→ **Records to process**
Start of Block
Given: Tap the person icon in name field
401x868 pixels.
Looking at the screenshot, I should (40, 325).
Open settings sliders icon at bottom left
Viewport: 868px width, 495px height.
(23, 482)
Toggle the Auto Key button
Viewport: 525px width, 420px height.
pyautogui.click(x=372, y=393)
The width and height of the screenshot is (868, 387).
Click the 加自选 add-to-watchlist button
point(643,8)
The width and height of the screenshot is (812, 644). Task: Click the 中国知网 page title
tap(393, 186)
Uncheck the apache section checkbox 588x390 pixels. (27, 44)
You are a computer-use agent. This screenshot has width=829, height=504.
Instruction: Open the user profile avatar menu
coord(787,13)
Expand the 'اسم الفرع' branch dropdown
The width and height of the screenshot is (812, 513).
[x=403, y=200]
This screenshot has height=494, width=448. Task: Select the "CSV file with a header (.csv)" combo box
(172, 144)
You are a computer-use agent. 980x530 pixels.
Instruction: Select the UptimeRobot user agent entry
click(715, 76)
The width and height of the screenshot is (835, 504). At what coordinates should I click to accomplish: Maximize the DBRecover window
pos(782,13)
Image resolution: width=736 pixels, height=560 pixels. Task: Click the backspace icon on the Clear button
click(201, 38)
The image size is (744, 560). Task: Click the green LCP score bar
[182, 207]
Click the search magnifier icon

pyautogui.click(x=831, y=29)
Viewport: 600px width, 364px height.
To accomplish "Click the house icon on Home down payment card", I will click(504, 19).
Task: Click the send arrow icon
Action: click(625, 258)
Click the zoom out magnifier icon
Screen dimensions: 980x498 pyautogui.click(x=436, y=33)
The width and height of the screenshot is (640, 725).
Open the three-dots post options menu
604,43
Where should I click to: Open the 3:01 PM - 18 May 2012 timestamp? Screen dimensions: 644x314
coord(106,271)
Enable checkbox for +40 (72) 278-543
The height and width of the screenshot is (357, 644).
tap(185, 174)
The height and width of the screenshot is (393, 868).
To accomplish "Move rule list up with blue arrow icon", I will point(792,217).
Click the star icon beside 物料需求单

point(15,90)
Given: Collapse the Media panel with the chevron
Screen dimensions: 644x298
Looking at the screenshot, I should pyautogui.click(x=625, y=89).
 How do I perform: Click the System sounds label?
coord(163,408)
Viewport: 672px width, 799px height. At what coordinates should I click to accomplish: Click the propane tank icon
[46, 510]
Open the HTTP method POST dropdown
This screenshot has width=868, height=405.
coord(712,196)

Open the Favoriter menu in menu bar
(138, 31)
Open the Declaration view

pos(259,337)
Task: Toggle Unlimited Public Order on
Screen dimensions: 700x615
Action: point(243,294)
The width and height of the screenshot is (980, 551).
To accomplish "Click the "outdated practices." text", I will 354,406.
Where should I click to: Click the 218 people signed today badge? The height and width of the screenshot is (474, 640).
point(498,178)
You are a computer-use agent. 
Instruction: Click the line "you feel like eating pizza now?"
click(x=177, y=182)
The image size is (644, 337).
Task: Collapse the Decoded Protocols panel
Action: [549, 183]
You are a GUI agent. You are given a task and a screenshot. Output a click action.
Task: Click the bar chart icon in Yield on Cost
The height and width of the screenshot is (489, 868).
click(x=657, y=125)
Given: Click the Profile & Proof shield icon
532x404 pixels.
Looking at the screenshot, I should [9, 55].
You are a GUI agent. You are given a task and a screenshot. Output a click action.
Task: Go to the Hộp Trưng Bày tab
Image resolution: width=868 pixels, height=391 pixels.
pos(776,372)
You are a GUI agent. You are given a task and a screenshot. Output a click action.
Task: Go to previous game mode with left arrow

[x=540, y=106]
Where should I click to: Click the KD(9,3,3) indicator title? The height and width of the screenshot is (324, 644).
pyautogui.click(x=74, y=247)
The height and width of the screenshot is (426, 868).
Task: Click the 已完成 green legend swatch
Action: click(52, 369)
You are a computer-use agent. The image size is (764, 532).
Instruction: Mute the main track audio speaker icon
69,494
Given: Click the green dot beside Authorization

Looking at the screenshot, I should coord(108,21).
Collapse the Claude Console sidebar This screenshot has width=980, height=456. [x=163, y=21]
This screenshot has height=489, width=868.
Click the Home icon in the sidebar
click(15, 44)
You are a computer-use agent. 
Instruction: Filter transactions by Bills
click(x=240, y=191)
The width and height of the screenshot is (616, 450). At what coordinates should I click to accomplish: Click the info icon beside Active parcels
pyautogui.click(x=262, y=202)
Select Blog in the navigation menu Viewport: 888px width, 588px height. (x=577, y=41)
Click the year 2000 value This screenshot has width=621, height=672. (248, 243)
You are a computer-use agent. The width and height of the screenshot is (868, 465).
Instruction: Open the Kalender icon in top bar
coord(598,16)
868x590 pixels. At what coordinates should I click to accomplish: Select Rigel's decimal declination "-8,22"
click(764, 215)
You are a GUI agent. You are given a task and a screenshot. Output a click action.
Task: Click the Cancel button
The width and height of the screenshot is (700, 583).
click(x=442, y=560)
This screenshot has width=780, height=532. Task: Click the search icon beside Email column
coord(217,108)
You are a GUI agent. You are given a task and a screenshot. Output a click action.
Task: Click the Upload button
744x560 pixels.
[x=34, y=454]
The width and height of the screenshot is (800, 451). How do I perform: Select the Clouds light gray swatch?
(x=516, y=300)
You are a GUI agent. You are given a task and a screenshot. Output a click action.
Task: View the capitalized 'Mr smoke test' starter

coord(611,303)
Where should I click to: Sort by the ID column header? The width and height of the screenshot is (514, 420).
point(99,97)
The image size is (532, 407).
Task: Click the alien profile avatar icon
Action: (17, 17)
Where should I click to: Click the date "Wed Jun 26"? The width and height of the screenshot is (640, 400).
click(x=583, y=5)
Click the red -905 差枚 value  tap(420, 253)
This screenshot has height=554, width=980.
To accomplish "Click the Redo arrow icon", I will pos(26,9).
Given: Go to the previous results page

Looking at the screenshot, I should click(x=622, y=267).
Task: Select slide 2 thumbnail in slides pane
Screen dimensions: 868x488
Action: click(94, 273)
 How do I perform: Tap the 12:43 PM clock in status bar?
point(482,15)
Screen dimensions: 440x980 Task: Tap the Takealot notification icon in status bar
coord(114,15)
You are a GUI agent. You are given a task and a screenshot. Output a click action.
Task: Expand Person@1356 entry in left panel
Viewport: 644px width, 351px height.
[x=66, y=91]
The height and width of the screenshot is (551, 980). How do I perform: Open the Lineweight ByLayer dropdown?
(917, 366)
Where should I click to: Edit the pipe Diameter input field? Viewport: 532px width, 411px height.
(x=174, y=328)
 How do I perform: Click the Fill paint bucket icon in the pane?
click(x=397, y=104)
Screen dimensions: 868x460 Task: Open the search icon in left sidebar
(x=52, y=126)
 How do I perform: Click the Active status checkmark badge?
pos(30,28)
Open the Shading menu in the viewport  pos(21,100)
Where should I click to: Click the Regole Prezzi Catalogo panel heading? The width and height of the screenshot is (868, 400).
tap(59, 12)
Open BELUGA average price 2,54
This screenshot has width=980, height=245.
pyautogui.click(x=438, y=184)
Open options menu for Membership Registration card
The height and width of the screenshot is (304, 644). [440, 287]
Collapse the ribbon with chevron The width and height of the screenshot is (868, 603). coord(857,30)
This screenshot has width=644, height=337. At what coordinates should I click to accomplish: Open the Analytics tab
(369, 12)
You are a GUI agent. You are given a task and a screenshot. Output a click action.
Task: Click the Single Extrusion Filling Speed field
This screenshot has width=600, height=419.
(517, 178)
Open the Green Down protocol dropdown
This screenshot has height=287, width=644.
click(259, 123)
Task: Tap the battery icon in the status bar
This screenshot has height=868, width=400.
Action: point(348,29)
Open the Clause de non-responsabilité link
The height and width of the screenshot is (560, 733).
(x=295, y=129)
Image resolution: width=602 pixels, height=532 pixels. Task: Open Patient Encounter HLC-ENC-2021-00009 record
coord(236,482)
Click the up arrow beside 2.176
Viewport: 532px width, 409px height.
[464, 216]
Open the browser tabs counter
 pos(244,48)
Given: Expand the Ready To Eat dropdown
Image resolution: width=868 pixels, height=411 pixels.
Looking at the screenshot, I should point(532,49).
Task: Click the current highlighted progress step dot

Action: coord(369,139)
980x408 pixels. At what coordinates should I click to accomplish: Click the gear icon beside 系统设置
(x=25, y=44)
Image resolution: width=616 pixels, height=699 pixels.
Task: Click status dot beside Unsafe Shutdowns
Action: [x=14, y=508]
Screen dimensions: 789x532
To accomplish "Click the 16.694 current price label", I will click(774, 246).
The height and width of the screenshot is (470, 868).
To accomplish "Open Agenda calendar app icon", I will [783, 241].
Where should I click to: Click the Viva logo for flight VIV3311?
End of Block
→ **Required work**
Copy the records above exactly, from the first line through the line containing "Toggle the Auto Key button", and include nothing else.

→ **Solution to this task**
Given: Tap the person icon in name field
401x868 pixels.
Looking at the screenshot, I should (40, 325).
Open settings sliders icon at bottom left
Viewport: 868px width, 495px height.
(23, 482)
Toggle the Auto Key button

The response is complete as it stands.